PROBLEMS TO WORK ON:
**1)** Answer these questions using the article on the media freedom summit:
(a) Which country is co-hosting this year's summit with Canada?
(b) In what city was last year's Media Freedom Conference held?
(c) Under which paragraph of the Act did Global Affairs claim its extension?
**2)** Copy the passage of the article on the media freedom summit from "As Andrew Lawton" to "access to information.".

The Canadian government is co-hosting a “press freedom” summit this week with Botswana, and yet the ministry responsible for hosting the online conference is withholding a Rebel News access to information request for the next year.
The summit is the current year’s iteration of the Media Freedom Conference co-hosted by Global Affairs Canada and the U.K., held in London last year. During that conference, Foreign Minister (now Finance Minister) Chystia Freeland tried to ban Rebel News and Andrew Lawton from True North from attending a press conference with her.
It’s also the same conference where the organizers invited the foreign minister of one of the most censorious nations on the planet, Pakistan, to speak on a panel.
This summer, two Botswanan journalists were arrested and charged, their cameras and equipment confiscated, and were detained for several hours, facing a maximum of two years in jail for the crime of public nuisance, when they were discovered photographing a building that houses a public agency.
These conferences aren’t about media freedom. They are about freedom theatre.
As Andrew Lawton reports, the first high-level meeting at the 2020 media freedom conference was closed to media.
A joint ministerial statement that came out of the high-level meeting:
We expressed concern at the efforts of some states to use the crisis as an excuse to put in place undue restrictions on a free and independent media. We also expressed concern that some states have undertaken pandemic-related disinformation campaigns to undermine trust in democratic political systems and their pandemic responses.
We expressed concern regarding measures taken by intermediaries to limit access to or remove content online, including through automated processes, such as algorithms, which have not been made transparent and the use of which may unduly restrict access to information.
The Trudeau government, despite being performatively concerned about “intermediaries,” search engines, and social media companies limiting or removing content online, is bringing in new laws to force social media companies to remove content at the urging of the government.
Global Affairs, the same ministry responsible for the conference, is currently blocking a set of Rebel News' access to information requests. We recently requested information about the infiltration of Chinese front groups such as the Confucius Institute into Canadian schools, and Global Affairs wrote us back to say they're taking a full year beyond the statutory 30 days to release the information:
In accordance with paragraph 9(1)(a) of the Act, an extension of up to 365 days beyond the original statutory limit is required since the request necessitates a search through a large number of records and meeting the original time limit would unreasonably interfere with the operations of the Department.
Perhaps the Media Freedom Conference kept the journalists out of their high-level meeting because the laughing and scoffing at the lies might have been distracting to the politicians.

DATA SHOWN:
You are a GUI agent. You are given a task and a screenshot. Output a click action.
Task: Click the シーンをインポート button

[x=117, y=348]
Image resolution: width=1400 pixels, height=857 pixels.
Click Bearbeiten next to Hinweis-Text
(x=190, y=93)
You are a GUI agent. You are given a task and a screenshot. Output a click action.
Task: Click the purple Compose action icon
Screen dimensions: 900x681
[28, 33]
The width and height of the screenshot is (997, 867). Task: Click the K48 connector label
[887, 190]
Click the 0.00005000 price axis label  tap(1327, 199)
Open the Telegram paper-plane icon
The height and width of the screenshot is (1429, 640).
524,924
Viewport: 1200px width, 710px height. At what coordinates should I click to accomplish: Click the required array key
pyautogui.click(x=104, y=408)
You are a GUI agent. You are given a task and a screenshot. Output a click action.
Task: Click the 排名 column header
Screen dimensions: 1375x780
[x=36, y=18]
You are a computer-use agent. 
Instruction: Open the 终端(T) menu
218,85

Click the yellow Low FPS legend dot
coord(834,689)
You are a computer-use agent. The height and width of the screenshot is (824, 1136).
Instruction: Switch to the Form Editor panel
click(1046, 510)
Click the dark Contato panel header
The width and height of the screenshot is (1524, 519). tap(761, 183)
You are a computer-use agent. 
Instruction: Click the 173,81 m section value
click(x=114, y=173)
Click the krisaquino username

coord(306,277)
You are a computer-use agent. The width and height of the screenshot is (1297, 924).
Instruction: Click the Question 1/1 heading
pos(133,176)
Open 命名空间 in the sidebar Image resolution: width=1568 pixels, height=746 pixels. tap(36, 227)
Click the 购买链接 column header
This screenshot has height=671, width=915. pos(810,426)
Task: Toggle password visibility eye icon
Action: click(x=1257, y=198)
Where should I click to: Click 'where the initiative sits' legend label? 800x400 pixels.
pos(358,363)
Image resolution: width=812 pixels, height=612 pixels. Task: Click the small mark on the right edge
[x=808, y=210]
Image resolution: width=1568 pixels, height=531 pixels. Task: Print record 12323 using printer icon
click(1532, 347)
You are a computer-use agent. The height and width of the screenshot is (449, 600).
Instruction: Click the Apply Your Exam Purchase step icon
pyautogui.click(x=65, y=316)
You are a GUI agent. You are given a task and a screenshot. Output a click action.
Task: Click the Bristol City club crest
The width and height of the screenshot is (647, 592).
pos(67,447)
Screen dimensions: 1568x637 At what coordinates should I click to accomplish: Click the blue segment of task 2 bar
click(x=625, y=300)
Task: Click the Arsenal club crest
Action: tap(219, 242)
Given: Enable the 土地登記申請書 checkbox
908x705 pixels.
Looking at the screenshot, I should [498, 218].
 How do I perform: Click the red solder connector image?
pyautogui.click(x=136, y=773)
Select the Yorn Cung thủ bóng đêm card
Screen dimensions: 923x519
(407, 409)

TASK RESPONSES:
**1)**
(a) Botswana
(b) London
(c) Paragraph 9(1)(a)

**2)**
As Andrew Lawton reports, the first high-level meeting at the 2020 media freedom conference was closed to media.
A joint ministerial statement that came out of the high-level meeting:
We expressed concern at the efforts of some states to use the crisis as an excuse to put in place undue restrictions on a free and independent media. We also expressed concern that some states have undertaken pandemic-related disinformation campaigns to undermine trust in democratic political systems and their pandemic responses.
We expressed concern regarding measures taken by intermediaries to limit access to or remove content online, including through automated processes, such as algorithms, which have not been made transparent and the use of which may unduly restrict access to information.